━━ EXERCISE MATERIALS ━━

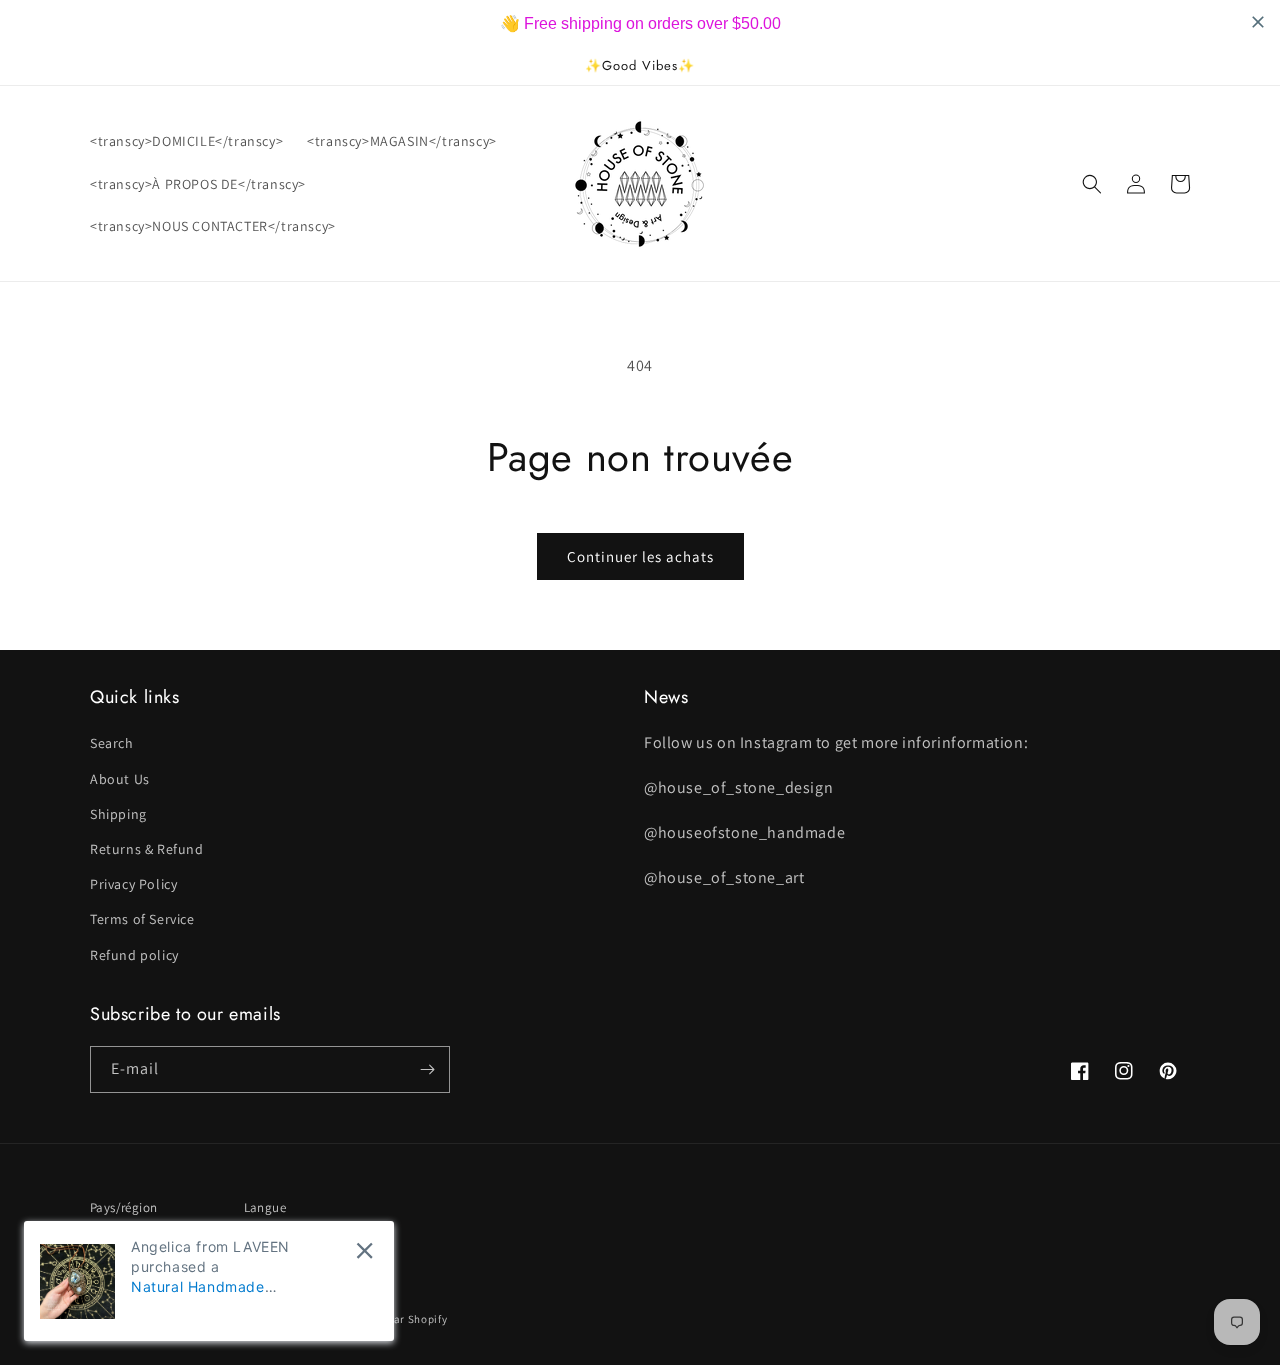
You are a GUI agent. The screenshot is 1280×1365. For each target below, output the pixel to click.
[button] (1092, 184)
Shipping (118, 814)
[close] (364, 1250)
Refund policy (134, 955)
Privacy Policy (133, 884)
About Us (120, 779)
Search (112, 743)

━━━

# WHAT YOU ARE ASKED TO DO
What belongs in the answer is each line above, reproduced exactly, and no picture.

# RESPONSE TO THIS EXERCISE
You are a GUI agent. The screenshot is 1280×1365. For each target below, output the pixel to click.
[button] (1092, 184)
Shipping (118, 814)
[close] (364, 1250)
Refund policy (134, 955)
Privacy Policy (133, 884)
About Us (120, 779)
Search (112, 743)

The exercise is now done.